Entre janeiro e março, o governo gastou 17,4 bilhões de rublos (cerca de R$ 968 milhões) em “mídia de massa”, segundo dados divulgados pelo Ministério das Finanças russo. Durante o mesmo período de 2021, apenas 5,4 bilhões de rublos (R$ 307 milhões) foram gastos.
Os gastos com propaganda aumentaram enormemente após o início das hostilidades. Em março, o Tesouro gastou 11,9 bilhões de rublos (R$ 678 milhões), duas vezes mais do que em janeiro e fevereiro juntos.
As tentativas de pintar a Rússia como um exército “libertador” e manter o moral entre o público em geral são cruciais para o esforço de guerra de Putin — e que ganhou um terrível aliado no Ocidente.
Um estudo do Institute for Strategic Dialogue (ISD) apontou como mentiras divulgadas pela propaganda estatal russa está sendo abraçada pelos seguidores da teoria conspiratória QAnon.

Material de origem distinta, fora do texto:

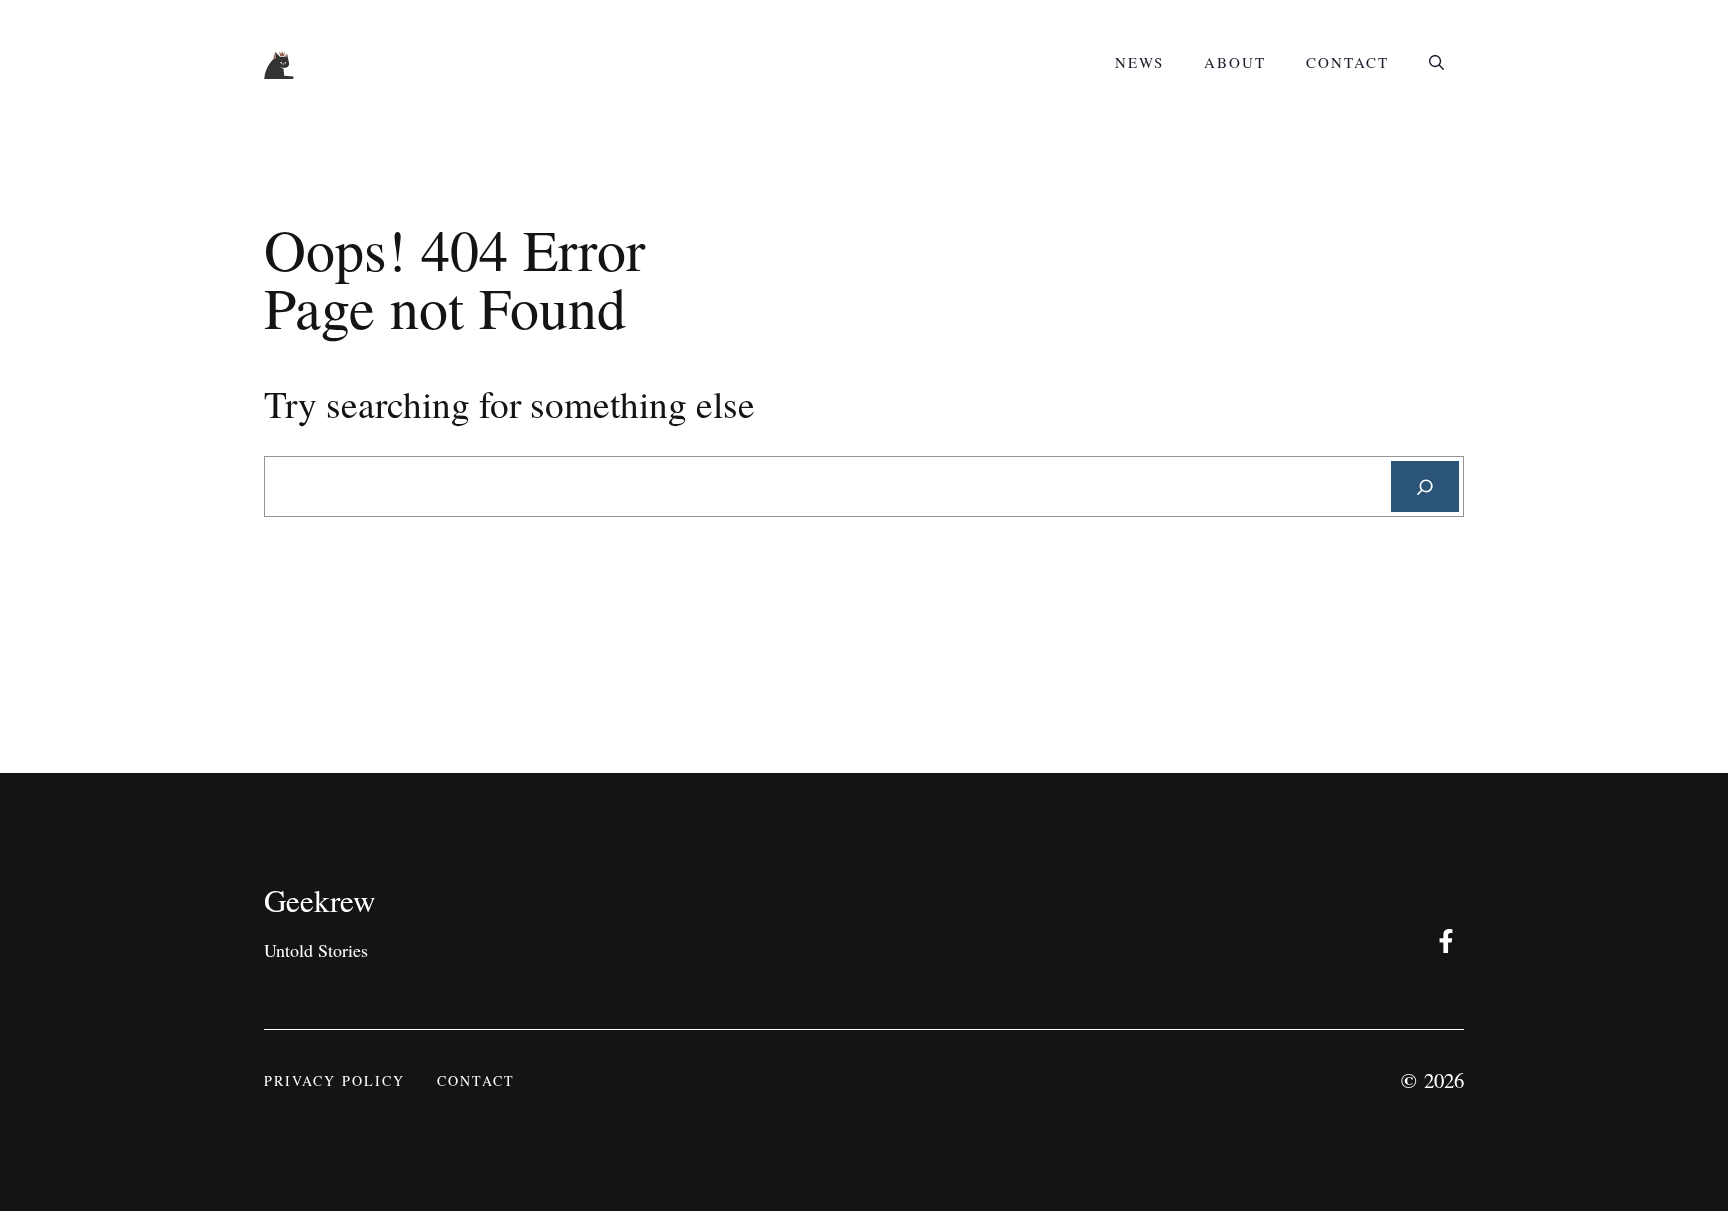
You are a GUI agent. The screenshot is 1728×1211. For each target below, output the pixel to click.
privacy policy (334, 1080)
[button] (1436, 62)
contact (476, 1080)
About (1235, 62)
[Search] (1425, 486)
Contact (1347, 62)
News (1139, 62)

Por causa das fake news difundidas na guerra, o grupo conspiratório vê a China como aliada numa reformulação da imagem de Xi Jinping de vilão para herói.
“Agora, adeptos da conspiração nos EUA descrevem o presidente chinês como um inimigo do Partido Comunista do país, trabalhando juntamente com Donald Trump e Vladimir Putin contra a ‘cabala global’ — a suposta elite de pedófilos adoradores de Satanás que comanda o mundo”, alerta a pesquisadora Elise Thomas, do ISD.
A invasão russa à Ucrânia difundiu a propaganda estatal do país para o Ocidente em larga escala, aponta a análise publicada pelo ISD.
Mas, além das informações manipuladas pelo Kremlin, a Rússia conseguiu exportar também uma antiga teoria de conspiração divulgada no país: a de que os EUA têm “armas biológicas” secretas. Essa tese infundada chegou ao QAnon e foi amplificada por jornalistas da Fox News, como o apresentador Tucker Carlson.
Para a autora do estudo, a aceitação da fake news por seguidores da conspiração de extrema-direita nos EUA revela como a comunidade do QAnon serviu como um canal eficaz entre a propaganda estatal da Rússia e a mídia ocidental.